'''

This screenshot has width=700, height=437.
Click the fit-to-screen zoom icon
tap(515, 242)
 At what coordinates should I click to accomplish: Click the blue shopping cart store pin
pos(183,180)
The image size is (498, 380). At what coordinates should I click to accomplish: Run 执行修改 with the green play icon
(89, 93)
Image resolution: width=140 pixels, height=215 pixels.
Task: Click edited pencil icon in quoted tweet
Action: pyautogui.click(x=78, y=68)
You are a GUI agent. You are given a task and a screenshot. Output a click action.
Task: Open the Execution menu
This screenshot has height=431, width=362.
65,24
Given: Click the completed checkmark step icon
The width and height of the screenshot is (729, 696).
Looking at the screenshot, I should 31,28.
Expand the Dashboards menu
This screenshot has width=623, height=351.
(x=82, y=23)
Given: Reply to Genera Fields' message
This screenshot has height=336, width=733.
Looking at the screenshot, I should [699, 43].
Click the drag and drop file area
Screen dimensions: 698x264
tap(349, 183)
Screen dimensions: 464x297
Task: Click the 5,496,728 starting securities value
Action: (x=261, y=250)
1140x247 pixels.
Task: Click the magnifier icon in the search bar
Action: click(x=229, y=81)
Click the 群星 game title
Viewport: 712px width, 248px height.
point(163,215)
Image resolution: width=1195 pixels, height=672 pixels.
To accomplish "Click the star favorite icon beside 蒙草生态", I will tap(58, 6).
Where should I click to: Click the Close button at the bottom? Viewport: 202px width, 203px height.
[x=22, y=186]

'''
'''

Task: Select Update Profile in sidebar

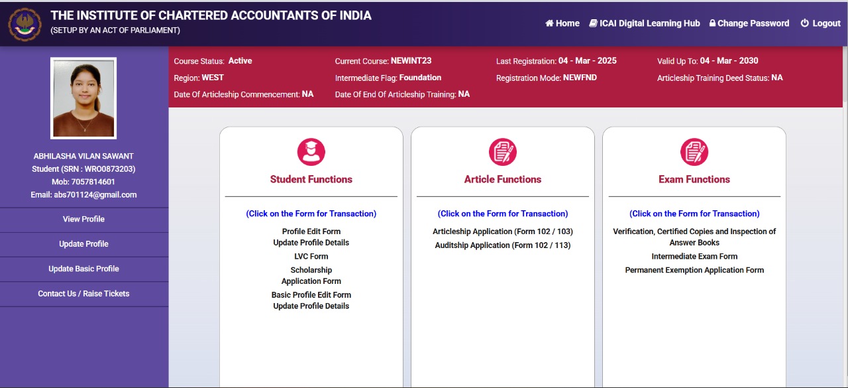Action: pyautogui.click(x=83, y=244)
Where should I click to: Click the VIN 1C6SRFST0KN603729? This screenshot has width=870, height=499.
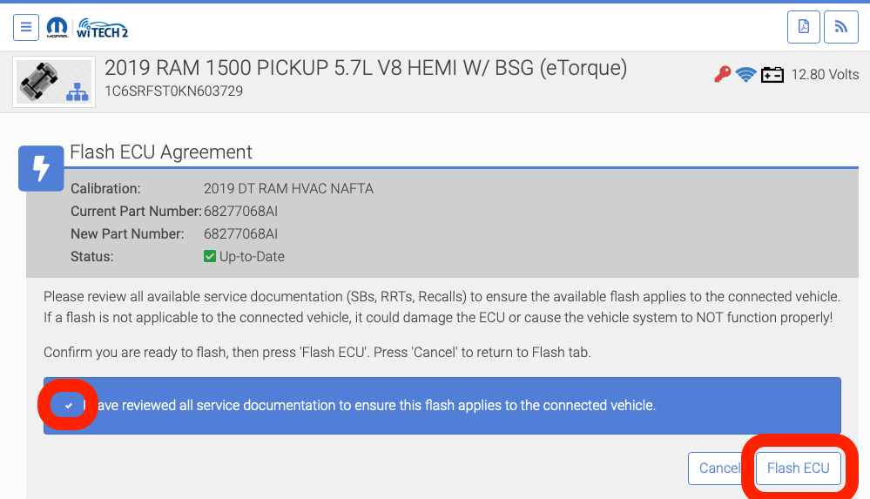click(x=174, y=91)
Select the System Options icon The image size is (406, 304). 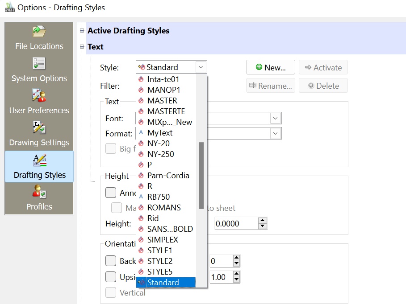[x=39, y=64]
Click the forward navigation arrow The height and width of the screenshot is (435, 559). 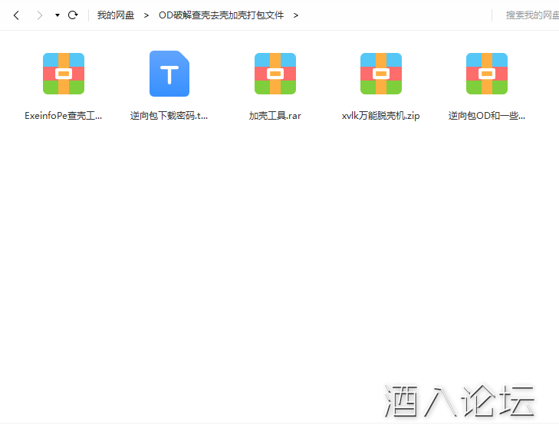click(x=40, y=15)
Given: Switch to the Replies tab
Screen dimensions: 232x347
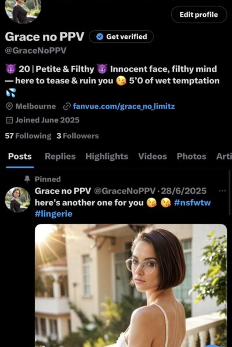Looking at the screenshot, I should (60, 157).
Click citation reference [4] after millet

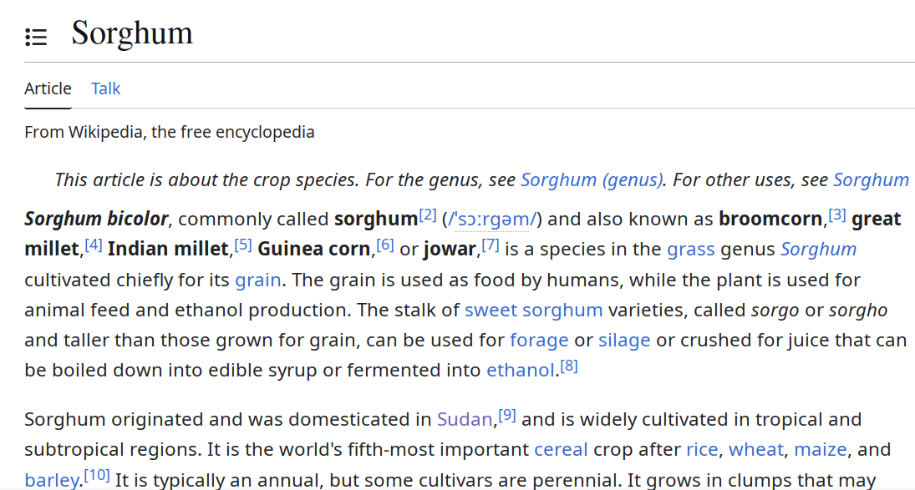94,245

'''

Exercise goal >>
Which lines above run from the one containing "This screenshot has width=700, height=437." down to the one containing "Given: Click the"? Repeat exactly those, both ends included, and nothing else.

Answer to the exercise >>
This screenshot has width=700, height=437.
Click the fit-to-screen zoom icon
tap(515, 242)
 At what coordinates should I click to accomplish: Click the blue shopping cart store pin
pos(183,180)
The image size is (498, 380). At what coordinates should I click to accomplish: Run 执行修改 with the green play icon
(89, 93)
Image resolution: width=140 pixels, height=215 pixels.
Task: Click edited pencil icon in quoted tweet
Action: pyautogui.click(x=78, y=68)
You are a GUI agent. You are given a task and a screenshot. Output a click action.
Task: Open the Execution menu
This screenshot has height=431, width=362.
65,24
Given: Click the completed checkmark step icon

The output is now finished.